--- start of Provided material ---

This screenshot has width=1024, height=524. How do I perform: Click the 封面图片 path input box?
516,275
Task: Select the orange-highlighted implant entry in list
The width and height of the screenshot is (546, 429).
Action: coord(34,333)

--- end of Provided material ---

Write out every one of the lines above again, word for word and unchanged.

Problem solution
This screenshot has width=1024, height=524. How do I perform: Click the 封面图片 path input box?
516,275
Task: Select the orange-highlighted implant entry in list
The width and height of the screenshot is (546, 429).
Action: coord(34,333)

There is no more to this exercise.